News

For Gonzales, the hits keep coming

Embattled Attorney General Alberto Gonzales and TV mafiosa Tony Soprano may have more in common than most people think. Both the oft-criticized consiglieri to the president and the stone-cold wise guy’s futures are cloudy at best.

In case you haven’t kept up to date on the world’s most acclaimed show, in its last episode the writers left viewers hanging by fading to black just after a couple of shady characters walked into the diner where Tony and the rest of the Soprano clan were eating. Presumably, he got whacked – or not. Debate among yourselves.

Democrats in the Senate tried to give Gonzales his own final scene on Monday. While they garnered a majority with the help of a few Republicans, their effort to move on from the debating phase into holding a no confidence vote, non-binding as it is, on the attorney general failed to reach the necessary 60 Yeas, effectively blocking the vote.

Still though, the message got through. The Senate intends to keep a close eye on the executive branch, scanning for any sign of political shenanigans. A stakeout, if you will.

Not to mention the 2004 rendezvous with then Attorney General John Ashcroft, drugged up and in a hospital bed following gallbladder surgery, where Gonzales and Andrew Card, the then White House Chief of Staff, pled with him for authorization to continue the controversial warrantless wiretapping program.

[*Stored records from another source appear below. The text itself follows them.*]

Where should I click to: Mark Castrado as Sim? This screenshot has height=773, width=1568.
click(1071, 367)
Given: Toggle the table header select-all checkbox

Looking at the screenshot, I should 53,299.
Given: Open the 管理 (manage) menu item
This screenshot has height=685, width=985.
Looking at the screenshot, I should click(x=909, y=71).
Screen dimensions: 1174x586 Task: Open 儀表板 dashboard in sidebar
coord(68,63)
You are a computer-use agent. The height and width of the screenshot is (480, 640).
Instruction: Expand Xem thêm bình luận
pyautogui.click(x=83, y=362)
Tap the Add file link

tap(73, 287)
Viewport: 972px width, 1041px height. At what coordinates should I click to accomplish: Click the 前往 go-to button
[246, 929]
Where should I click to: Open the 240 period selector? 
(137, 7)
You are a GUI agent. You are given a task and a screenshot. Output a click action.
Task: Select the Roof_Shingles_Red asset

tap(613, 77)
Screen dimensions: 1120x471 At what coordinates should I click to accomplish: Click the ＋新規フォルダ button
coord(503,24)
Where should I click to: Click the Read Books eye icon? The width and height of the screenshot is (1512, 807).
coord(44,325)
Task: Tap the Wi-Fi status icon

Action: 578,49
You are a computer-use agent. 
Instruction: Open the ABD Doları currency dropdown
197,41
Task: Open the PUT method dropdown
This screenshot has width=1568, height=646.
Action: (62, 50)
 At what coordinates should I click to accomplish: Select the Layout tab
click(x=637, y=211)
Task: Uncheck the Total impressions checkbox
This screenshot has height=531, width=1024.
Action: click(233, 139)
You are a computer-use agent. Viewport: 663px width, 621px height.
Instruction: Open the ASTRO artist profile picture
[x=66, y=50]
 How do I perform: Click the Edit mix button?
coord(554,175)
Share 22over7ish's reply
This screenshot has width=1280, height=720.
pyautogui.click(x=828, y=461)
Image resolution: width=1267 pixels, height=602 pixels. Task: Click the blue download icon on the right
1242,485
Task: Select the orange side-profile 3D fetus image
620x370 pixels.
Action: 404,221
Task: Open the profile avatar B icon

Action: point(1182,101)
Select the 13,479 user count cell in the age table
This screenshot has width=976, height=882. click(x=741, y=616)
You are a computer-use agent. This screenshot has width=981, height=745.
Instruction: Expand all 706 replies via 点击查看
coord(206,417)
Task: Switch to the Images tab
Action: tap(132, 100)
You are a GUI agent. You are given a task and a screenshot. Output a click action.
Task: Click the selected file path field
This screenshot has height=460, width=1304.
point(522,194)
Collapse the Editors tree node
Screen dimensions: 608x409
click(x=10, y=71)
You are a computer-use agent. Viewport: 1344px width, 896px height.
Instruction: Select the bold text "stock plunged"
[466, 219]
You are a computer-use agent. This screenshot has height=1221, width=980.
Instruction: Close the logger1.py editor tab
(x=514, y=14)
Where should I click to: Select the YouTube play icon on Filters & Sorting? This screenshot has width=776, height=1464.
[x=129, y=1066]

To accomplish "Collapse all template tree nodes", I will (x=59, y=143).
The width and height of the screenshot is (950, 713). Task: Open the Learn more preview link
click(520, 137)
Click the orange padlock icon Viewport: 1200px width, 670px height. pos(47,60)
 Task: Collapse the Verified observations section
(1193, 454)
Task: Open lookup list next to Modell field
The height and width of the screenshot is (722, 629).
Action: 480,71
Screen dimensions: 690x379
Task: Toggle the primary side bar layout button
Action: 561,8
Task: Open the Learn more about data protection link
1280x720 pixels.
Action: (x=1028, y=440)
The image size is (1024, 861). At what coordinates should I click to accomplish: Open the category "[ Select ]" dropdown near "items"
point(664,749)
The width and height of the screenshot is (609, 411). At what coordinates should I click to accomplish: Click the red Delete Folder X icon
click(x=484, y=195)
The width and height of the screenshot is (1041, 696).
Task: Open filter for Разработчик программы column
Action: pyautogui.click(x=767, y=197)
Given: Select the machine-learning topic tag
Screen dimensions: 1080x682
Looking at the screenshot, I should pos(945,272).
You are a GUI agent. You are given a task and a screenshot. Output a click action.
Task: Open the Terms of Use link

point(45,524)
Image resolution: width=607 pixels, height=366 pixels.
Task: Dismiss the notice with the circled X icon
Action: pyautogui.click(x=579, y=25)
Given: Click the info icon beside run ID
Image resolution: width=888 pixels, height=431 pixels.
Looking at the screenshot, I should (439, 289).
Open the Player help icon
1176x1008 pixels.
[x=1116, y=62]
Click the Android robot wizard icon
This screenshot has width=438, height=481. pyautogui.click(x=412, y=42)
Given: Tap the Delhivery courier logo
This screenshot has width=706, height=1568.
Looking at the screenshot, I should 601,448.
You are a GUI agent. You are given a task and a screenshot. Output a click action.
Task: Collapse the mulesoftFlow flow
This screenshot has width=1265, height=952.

It’s tough to just level criticism on only the Bush administration, though. Upon entering office in 1993, the Clinton administration cleaned house of all but one of Bush Sr.’s U.S. attorneys, 93 in total. Shame on him, too.

What makes Gonzalez’s actions so scandalous are his outright and obstinate denials in the face of overwhelming evidence.

His performance in front of Congress recently was atrocious. Gonzales poorly concealed the fact that he was covering for those in the White House.

It’s not specifically that the firing and hiring of U.S. attorneys by Gonzalez turned out to be a politically motivated call that is so bad – it’s that they always are.

Just because one serves at the pleasure of the president doesn’t mean that you have to incessantly back him up like some rough-necked New Jersey capo.

Party loyalty should only take you so far. And after that point, things start to look less like a political party, and more like La Cosa Nostra.

At least in the president’s eyes though, for the seven Republicans who voted with Democrats to shut off debate and move to a vote, the words of another fictional mobster come to mind – "I knew it was you, Fredo."